Así pues, entiéndase que no pretendo con el término de tránsfuga ninguna intención peyorativa a priori hacia ellos, sino todo lo contrario, la concreción simple y llana en los mismos de las condiciones expuestas para ser tenidos como tales. De lo que se trata es de analizar si el organizarse tras su salida o exclusión de mi formación, Ciudadanos, para desde su no adscripción justificar el mantener un cargo público que obtuvieron por este partido es legítimo o no. Y ahí mi conclusión es clara: son una anomalía del sistema democrático, porque tienen todo el derecho del mundo a discrepar de lo que su partido haga y diga, pero deben su cargo a Ciudadanos (nos obligamos así por escrito), por cuyas listas se presentaron ante los electores. Y es Ciudadanos quien deberá asumir, por obligación y por derecho, en su caso, cualquier premio o castigo de los electores si realmente hubiera variado su posicionamiento político en algún tema concreto (algo que, en todo caso, rechazo, aunque es, obviamente mi opinión). Si un cargo de Ciudadanos, como de cualquier otro partido, cree no coincidir con el ideario de su formación, lo coherente y lo decente es dejarlo y seguir luchando, pero no aprovechar algo que no te corresponde legítimamente por ti mismo.

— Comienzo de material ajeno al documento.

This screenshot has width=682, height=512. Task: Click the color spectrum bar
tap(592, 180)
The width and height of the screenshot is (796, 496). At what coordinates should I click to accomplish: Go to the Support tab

Quizá por eso la reciente reunión de ex-Cs en Valladolid se anunciara con más de 150 asistentes y se quedara en apenas un tercio ... No se lo merecen los electores ni la democracia. Ni siquiera los propios tránsfugas, muchos de ellos a los que personalmente conozco y sigo considerando amigos. En lo personal no hay discusión ni reproche, pero creo, sinceramente, que en esto se equivocan. Pueden seguir luchando, pero no de esta manera tan poco ..., digamos, semántica.